OLG-HAMBURG – Urteil, 3 U 163/02 vom 22.05.2003

1. Das Markenrecht (hier: der Inlandsmarke TIKLYD) des Arzneimittelherstellers wird verletzt, wenn beim Parallelimport (hier: des Mittels TIKLID aus Italien) eine eigene, vom Parallelimporteur selbst hergestellte äußere Umverpackung (hier: unter Anbringen der Marke TIKLID) verwendet wird, soweit das - im Sinne der EuGH-Rechtsprechung zur Erschöpfung des Markenrechts - nicht "erforderlich" ist.

Beim vorliegenden Parallelimport aus Italien kann die inländische Packungsgröße des Arzneimittels durch Bündeln von überklebten Originalpackungen erzielt werden.
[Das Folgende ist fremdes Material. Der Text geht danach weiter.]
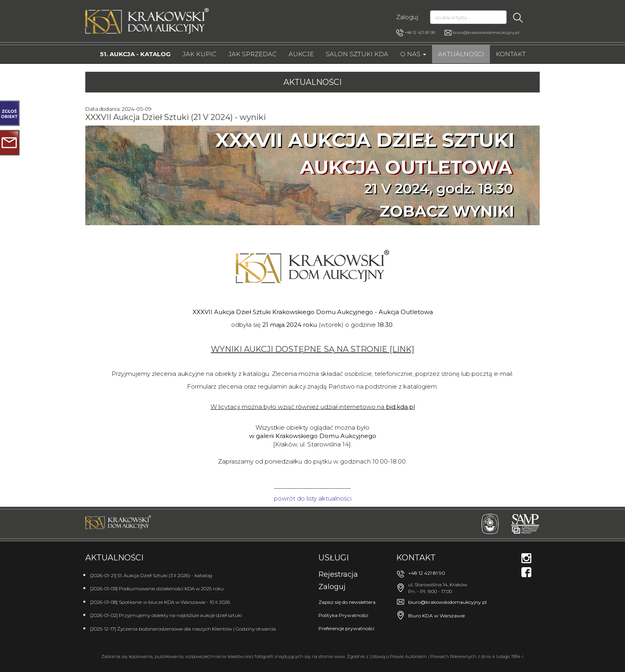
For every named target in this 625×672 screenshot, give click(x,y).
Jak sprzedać (252, 54)
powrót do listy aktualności (312, 498)
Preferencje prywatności (346, 628)
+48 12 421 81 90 (416, 33)
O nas (413, 54)
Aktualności (461, 54)
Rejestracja (338, 574)
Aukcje (301, 54)
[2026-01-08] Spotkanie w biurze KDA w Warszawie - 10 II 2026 (160, 602)
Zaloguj (407, 17)
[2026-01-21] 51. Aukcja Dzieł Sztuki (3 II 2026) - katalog (151, 575)
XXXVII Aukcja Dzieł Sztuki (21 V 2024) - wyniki (175, 117)
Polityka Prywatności (343, 615)
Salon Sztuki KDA (357, 54)
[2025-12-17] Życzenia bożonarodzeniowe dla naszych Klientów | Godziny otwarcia (183, 629)
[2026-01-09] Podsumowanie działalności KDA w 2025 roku (157, 588)
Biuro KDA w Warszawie (436, 615)
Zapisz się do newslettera (347, 602)
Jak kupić (199, 54)
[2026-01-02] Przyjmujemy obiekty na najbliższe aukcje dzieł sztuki (166, 615)
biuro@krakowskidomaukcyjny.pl (486, 32)
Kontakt (511, 54)
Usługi (334, 558)
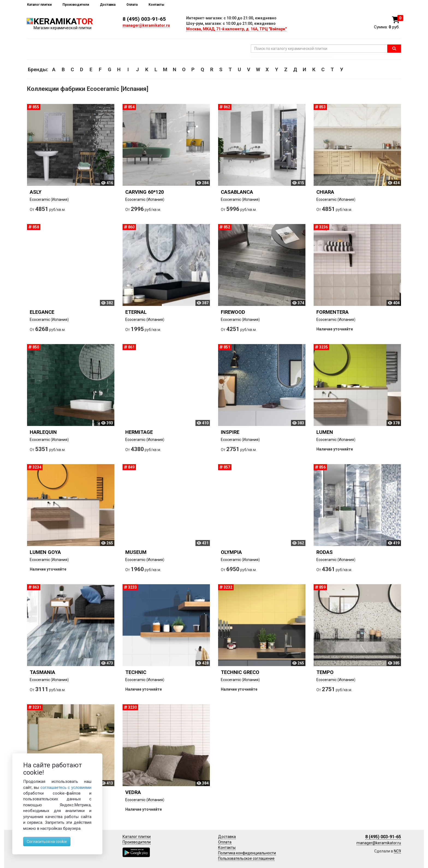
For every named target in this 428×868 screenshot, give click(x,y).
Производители (75, 4)
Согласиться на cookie (47, 841)
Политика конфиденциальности (247, 853)
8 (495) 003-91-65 (144, 19)
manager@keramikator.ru (146, 25)
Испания (60, 199)
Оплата (132, 4)
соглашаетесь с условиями (66, 787)
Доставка (108, 4)
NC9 (397, 851)
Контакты (156, 4)
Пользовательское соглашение (246, 858)
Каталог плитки (39, 4)
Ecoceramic (40, 199)
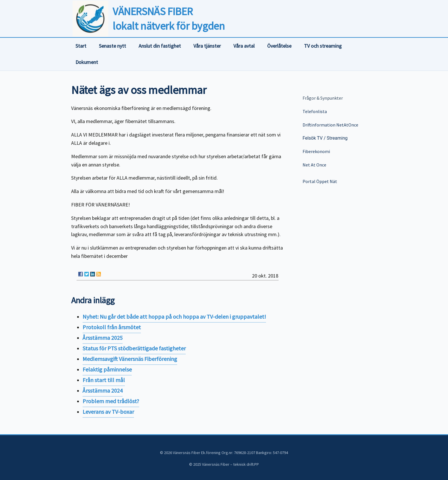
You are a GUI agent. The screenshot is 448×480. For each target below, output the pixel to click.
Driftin (309, 125)
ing (345, 138)
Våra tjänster (207, 46)
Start (81, 46)
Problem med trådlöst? (111, 401)
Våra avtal (244, 46)
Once (321, 165)
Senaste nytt (112, 46)
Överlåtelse (279, 46)
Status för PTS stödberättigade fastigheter (134, 348)
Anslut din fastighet (160, 46)
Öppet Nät (326, 181)
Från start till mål (104, 380)
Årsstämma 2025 (103, 338)
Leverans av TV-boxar (108, 411)
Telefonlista (315, 111)
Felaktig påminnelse (107, 369)
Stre (330, 138)
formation (325, 125)
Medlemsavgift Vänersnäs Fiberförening (130, 359)
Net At (309, 165)
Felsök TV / (314, 138)
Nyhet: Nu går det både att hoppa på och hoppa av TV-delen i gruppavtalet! (174, 316)
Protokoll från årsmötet (112, 327)
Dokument (87, 62)
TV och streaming (323, 46)
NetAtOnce (347, 125)
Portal (309, 181)
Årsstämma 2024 (103, 390)
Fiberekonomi (316, 151)
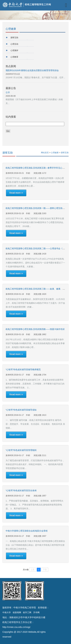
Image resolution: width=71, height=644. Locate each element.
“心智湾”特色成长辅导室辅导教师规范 (23, 370)
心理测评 (14, 50)
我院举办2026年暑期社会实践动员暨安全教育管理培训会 (32, 70)
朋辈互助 (14, 38)
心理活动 (14, 44)
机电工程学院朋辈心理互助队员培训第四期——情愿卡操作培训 (35, 329)
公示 (8, 92)
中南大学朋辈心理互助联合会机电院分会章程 (26, 531)
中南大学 (6, 612)
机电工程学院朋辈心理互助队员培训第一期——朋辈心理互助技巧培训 (38, 208)
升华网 (36, 612)
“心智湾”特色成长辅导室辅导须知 (21, 410)
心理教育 (14, 57)
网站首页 (45, 152)
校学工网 (27, 612)
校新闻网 (17, 612)
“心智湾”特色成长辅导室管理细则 (21, 450)
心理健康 (55, 152)
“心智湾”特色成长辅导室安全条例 (21, 490)
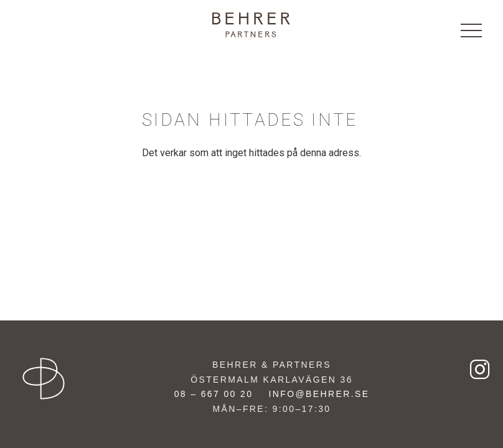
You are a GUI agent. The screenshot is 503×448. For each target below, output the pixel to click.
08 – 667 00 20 (214, 394)
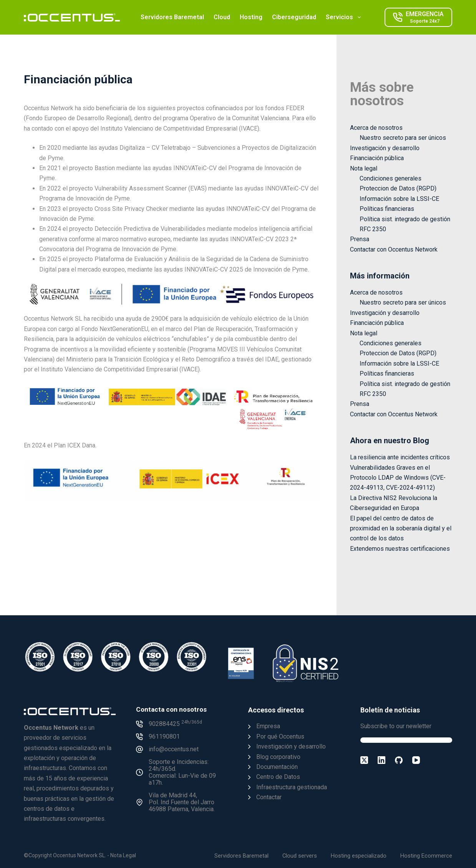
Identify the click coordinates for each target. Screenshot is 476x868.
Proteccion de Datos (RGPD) (398, 188)
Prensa (360, 239)
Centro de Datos (278, 777)
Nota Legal (123, 855)
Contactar (269, 797)
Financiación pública (377, 158)
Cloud (222, 17)
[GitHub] (399, 760)
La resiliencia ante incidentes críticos (400, 457)
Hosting (251, 17)
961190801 (164, 736)
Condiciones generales (390, 178)
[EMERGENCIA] (418, 17)
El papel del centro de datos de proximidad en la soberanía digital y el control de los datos (401, 528)
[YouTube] (416, 760)
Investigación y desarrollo (385, 148)
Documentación (277, 767)
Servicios (345, 17)
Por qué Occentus (280, 736)
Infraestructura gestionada (292, 787)
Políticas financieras (387, 209)
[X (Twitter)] (364, 760)
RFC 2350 (373, 229)
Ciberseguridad (294, 17)
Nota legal (363, 168)
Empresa (268, 726)
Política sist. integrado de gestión (405, 219)
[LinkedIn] (381, 760)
Es gibt keinen Anhalt dafür, dass der tatsächliche Zugang zum inländischen Markt behindert ist, wenn der Parallelimporteur statt der Bündelpackung keine neue, selbst hergestellte Umverpackung verwenden darf.
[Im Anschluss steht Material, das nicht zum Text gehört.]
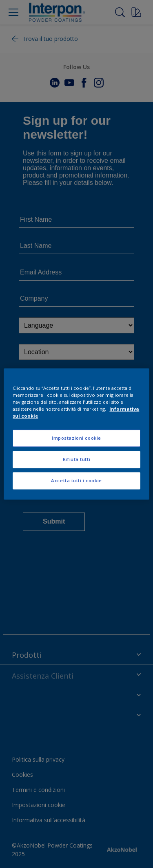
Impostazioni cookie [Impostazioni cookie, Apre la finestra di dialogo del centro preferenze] (76, 438)
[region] (76, 434)
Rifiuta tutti (76, 459)
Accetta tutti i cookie (76, 481)
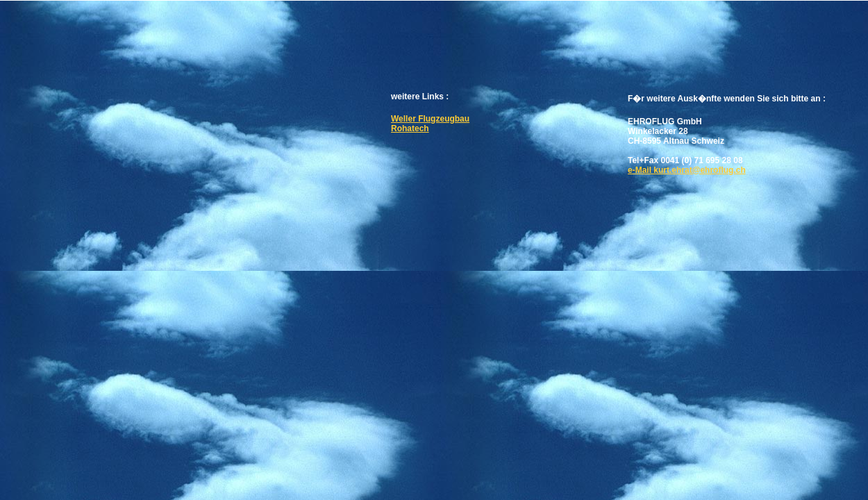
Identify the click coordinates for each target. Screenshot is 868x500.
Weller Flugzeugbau (430, 119)
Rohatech (410, 128)
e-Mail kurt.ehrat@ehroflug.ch (687, 170)
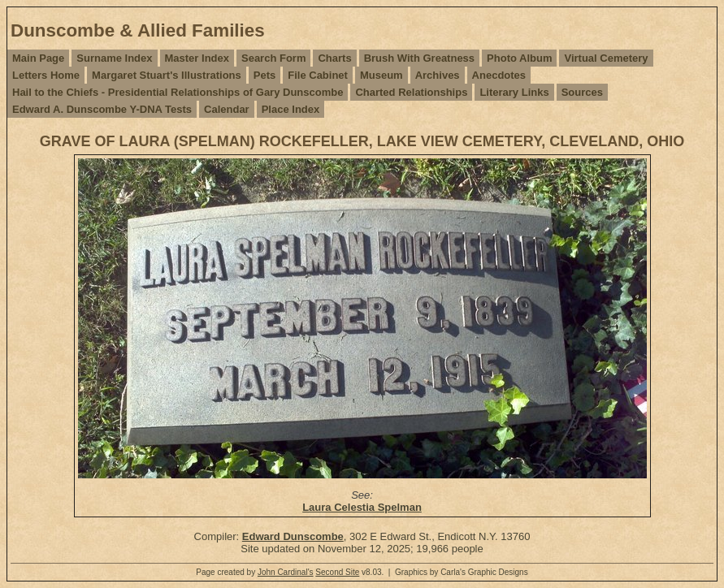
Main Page (38, 58)
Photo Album (519, 58)
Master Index (197, 58)
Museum (381, 75)
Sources (582, 92)
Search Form (273, 58)
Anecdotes (499, 75)
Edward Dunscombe (293, 536)
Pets (264, 75)
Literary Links (514, 92)
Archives (437, 75)
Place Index (291, 109)
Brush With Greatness (419, 58)
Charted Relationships (411, 92)
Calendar (227, 109)
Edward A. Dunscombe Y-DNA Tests (102, 109)
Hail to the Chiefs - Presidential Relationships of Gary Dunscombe (177, 92)
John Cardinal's (285, 572)
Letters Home (46, 75)
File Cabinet (318, 75)
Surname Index (114, 58)
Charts (334, 58)
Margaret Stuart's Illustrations (167, 75)
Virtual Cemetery (605, 58)
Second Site (337, 572)
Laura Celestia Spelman (362, 507)
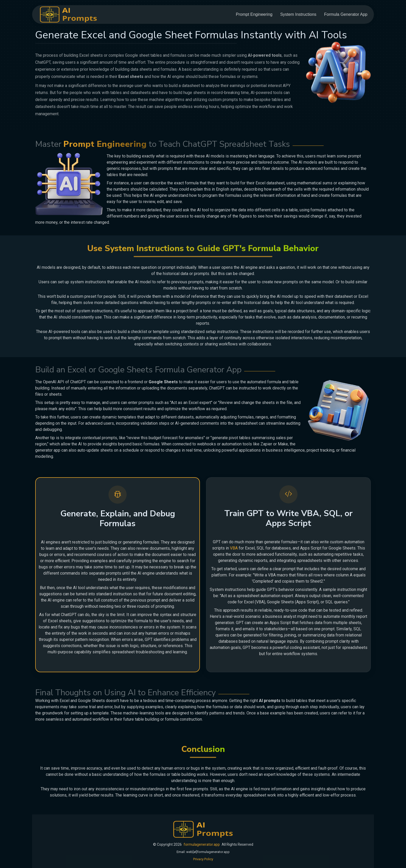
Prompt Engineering (254, 14)
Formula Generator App (346, 14)
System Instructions (298, 14)
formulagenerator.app (201, 844)
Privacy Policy (203, 859)
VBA (233, 548)
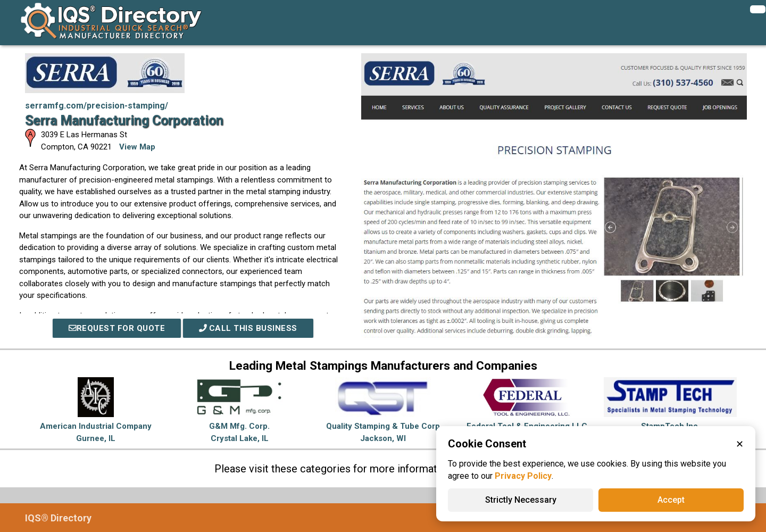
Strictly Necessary (521, 500)
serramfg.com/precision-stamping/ (96, 105)
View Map (137, 147)
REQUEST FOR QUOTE (116, 328)
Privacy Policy (523, 476)
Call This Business (248, 328)
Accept (671, 500)
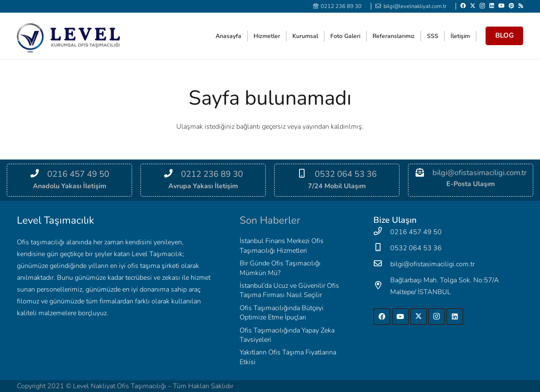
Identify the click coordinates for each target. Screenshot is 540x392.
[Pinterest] (511, 5)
2. Hat der Markeninhaber in Vorprozess eine bestimmte Aufmachung einer vom Parallelimporteur hergestellten neuen Umverpackung angegriffen, so ist ohne konkrete Erklärung des Markeninhabers daraus nicht herzuleiten, dass die Verwendung neuer Umverpackungen generell gestattet wären (keine markenrechtliche Verwirkung).

OLG-HAMBURG – Urteil, 3 U 192/00 vom 22.05.2003

1. Zur urheberrechtlichen Schutzfähigkeit von wissenschaftlichen Werken und deren Teilen (hier: Thesen und Begriffen).

2. Zur urheberrechtlichen Schutzfähigkeit von Übersetzungen von Fremdtexten sowie Teilstücken (Textstellen und einzelnen Begriffen) hieraus.

OLG-HAMBURG – Urteil, 5 U 144/02 vom 22.05.2003

1. Selbst wenn (praktisch) alle Einzelelemente eines Produkts (hier: Messerblock) aus einer Vielzahl anderer Gestaltungen vorbekannt sind, kann deren Kombination zu einem in der Gesamtanmutung neuen ästhetischen Erscheinungsbild wettbewerblich eigenartig sein.

2. Bei der Bewerbung von (Marken-)Produkten in Versandhandelskatalogen verbinden sich die Herstellerassoziationen der angesprochenen Verkehrskreise in der Regel nicht mit dem Versandhandelsunternehmen, sondern mit dem bei der Abbildung genannten Produkthersteller.

3. Der wettbewerbsrechtliche Herstellerbegriff hat einen funktionalen Bedeutungsgehalt. Entscheidend ist in der Regel allein, wer als "Hersteller" eines Produkts am Markt auftritt, nicht wer die Ware tatsächlich - z.B. im Ausland als Lohnauftrag - gefertigt hat.

4. Die zur Abwehr vermeidbarer Herkunftstäuschungen relevanten "Qualitätsvorstellungen" des Verkehrs sind subjektiver Natur und wettbewerbsrechtlich auch denn schützenswert, wenn sie objektiv unbegründet sind, so lange sie nicht auf einer Irreführung beruhen.